White, who called “Get Out” a “get whitey” film in the National Review, broke the film’s 100 percent rating

Get Out 100% fresh rotten tomatoes
Universal

For days, Jordan Peele’s acclaimed “Get Out” enjoyed a perfect 100 percent score on Rotten Tomatoes. But that’s over now, thanks to contrarian film critic Armond White.

In his review of the film for the conservative National Review, White called “Get Out” a “get whitey” film that is “tailored to please the liberal status quo.” He criticized director Peele and actors Daniel Kaluuya and Lil Rel Howery for their portrayal of the protagonists, Chris and Rod, calling them “attitudes, not complex beings.”
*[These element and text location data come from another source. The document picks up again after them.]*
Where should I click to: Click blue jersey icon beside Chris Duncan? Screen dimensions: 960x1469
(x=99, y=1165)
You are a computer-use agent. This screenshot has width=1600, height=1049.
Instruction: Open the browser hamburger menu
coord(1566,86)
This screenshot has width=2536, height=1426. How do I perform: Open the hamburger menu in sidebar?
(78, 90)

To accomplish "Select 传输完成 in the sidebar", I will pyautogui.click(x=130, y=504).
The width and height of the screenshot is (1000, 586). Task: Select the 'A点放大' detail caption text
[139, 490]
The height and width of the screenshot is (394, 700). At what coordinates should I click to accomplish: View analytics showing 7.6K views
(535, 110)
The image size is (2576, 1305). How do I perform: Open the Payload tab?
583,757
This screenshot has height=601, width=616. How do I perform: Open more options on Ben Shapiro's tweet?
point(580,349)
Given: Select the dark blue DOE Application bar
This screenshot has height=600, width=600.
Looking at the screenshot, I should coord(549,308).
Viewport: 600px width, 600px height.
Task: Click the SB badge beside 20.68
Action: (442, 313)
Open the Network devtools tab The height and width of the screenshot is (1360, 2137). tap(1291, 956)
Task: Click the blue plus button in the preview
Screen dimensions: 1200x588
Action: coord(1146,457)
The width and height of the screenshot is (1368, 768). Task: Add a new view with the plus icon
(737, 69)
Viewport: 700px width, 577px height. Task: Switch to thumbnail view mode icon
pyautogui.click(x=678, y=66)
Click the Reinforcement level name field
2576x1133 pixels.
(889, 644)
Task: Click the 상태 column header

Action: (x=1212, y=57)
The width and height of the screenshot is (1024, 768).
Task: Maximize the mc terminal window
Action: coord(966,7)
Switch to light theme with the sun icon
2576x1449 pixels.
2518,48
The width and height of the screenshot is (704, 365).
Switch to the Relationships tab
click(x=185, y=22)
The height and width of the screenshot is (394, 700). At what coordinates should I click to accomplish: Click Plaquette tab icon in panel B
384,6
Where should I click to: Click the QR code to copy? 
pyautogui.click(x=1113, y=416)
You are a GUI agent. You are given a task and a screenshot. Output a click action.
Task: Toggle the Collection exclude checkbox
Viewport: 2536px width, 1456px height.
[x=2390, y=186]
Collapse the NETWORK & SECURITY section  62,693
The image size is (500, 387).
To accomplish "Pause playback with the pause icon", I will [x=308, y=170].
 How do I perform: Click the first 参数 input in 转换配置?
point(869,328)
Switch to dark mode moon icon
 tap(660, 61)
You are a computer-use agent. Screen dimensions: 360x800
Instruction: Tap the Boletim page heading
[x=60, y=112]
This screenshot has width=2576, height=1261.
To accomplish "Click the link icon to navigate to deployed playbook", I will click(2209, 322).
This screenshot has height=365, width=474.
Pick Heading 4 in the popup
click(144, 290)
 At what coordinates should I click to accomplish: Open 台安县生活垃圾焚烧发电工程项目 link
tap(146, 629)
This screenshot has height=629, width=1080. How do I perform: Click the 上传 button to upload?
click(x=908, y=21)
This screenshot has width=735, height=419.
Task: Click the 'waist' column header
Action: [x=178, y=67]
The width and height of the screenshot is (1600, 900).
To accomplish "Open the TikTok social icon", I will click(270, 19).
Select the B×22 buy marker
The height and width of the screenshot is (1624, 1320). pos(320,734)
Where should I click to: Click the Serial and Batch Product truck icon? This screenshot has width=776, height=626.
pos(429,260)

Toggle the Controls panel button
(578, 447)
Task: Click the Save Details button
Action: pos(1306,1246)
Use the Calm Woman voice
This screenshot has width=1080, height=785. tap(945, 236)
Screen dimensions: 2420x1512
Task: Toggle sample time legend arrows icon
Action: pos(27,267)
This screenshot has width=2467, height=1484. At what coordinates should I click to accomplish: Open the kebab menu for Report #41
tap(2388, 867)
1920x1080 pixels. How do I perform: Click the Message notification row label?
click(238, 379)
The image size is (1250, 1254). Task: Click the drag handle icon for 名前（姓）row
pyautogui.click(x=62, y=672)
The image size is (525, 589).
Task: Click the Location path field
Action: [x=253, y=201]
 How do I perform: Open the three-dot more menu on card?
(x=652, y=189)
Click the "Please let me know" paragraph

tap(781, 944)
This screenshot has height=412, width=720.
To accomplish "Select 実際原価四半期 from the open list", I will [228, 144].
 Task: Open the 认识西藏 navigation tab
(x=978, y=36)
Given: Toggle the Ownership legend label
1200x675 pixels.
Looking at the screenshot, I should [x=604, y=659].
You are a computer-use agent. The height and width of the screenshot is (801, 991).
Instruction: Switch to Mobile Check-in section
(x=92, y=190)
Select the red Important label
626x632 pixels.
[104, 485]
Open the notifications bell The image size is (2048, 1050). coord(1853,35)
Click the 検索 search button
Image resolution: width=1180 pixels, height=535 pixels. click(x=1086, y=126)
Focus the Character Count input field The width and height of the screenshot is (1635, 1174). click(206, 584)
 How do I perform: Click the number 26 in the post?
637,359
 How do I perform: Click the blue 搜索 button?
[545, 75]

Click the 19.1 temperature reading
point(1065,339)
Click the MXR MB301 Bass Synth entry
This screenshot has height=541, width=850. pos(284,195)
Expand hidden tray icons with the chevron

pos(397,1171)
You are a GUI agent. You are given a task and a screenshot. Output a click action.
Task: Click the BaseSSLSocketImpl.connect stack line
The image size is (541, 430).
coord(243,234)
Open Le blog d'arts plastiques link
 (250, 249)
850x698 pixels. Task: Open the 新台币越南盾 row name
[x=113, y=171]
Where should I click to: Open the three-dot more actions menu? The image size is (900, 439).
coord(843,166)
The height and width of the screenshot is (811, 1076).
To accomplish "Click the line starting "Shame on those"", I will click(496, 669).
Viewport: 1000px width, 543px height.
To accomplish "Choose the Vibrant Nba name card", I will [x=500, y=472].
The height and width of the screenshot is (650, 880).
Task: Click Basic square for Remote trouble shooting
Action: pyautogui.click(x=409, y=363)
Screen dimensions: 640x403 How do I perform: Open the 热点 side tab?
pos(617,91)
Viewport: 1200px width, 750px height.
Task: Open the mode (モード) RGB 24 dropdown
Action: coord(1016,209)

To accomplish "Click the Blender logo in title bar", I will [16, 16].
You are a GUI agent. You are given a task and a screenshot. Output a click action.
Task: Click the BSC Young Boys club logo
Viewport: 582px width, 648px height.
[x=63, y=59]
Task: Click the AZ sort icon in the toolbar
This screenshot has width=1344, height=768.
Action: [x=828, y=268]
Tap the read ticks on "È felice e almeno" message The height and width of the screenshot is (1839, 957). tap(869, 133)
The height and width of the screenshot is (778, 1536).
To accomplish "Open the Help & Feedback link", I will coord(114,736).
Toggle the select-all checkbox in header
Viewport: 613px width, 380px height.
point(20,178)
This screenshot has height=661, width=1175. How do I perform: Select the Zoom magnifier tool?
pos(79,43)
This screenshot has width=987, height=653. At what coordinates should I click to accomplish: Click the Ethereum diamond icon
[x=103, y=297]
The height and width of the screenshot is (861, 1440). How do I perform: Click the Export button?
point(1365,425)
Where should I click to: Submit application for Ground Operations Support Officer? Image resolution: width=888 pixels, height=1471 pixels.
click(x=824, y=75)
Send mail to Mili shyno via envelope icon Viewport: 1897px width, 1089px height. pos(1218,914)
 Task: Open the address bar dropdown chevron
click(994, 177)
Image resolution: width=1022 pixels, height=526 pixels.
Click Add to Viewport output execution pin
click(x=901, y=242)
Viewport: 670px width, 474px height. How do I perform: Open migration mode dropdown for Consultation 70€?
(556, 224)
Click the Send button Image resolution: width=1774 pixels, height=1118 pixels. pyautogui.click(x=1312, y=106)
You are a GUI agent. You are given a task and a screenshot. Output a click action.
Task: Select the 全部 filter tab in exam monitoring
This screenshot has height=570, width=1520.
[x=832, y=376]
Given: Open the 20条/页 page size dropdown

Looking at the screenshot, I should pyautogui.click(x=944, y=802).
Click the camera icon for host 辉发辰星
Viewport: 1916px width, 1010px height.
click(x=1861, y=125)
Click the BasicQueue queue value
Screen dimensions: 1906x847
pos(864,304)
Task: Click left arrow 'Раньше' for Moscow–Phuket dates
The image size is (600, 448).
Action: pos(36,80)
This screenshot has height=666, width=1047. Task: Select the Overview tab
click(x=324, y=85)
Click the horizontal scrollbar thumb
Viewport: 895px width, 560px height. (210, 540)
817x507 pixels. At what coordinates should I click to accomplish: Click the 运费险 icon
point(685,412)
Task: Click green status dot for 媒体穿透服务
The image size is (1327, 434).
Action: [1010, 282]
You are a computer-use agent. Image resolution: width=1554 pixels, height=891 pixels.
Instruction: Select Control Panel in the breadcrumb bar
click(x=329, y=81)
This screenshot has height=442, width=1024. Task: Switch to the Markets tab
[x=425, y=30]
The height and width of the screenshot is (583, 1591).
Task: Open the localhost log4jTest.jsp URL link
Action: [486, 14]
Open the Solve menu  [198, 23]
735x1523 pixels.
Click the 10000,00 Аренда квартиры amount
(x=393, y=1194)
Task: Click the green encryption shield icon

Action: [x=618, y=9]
“Get Out” is a horror film in which a black man (Kaluuya) visits the mysterious family estate of his white girlfriend (Allison Williams). White sad that “Kaluuya’s dark-skin/bright-teeth image inadvertently recalls the old Sambo archetype… Peele seems too caught up in exploiting modern narcissism to notice old repulsion.”

This isn’t the first time White has given a negative review to a film with near-universal acclaim. He knocked Pixar’s “Toy Story 3” and “Up,” saying the latter “domesticates and homogenizes animation.” He also drew headlines  in 2014 when he was kicked out of the New York Film Critics Circle and accused of heckling “12 Years A Slave” director Steve McQueen — which he denied.

White wrote of Peele’s film: “‘Get Out’ does not rank with America’s notable race comedies — Brian De Palma’s ‘Hi, Mom!’, Ossie Davis’s ‘Gone Are the Days! (Purlie Victorious)’, Robert Downey Sr.’s ‘Putney Swope,’ Melvin Van Peebles’s ‘Sweet Sweetback’, Hal Ashby’s ‘The Landlord,’ Rusty Cundieff’s ‘Fear of a Black Hat,’ or any of the genre spoofs by the Wayans family, … or the recent Eddie Murphy films that are so personal and ingenious, they transcend racial categorization.”

(You can read his full review here.)

Moviegoers gave “Get Out” an A- on CinemaScore, and on its opening weekend it earned just under $34 million at the box office, well above analysts’ expectations. The film also increased its daily box office totals from Friday to Sunday, something that almost never happens for a horror movie.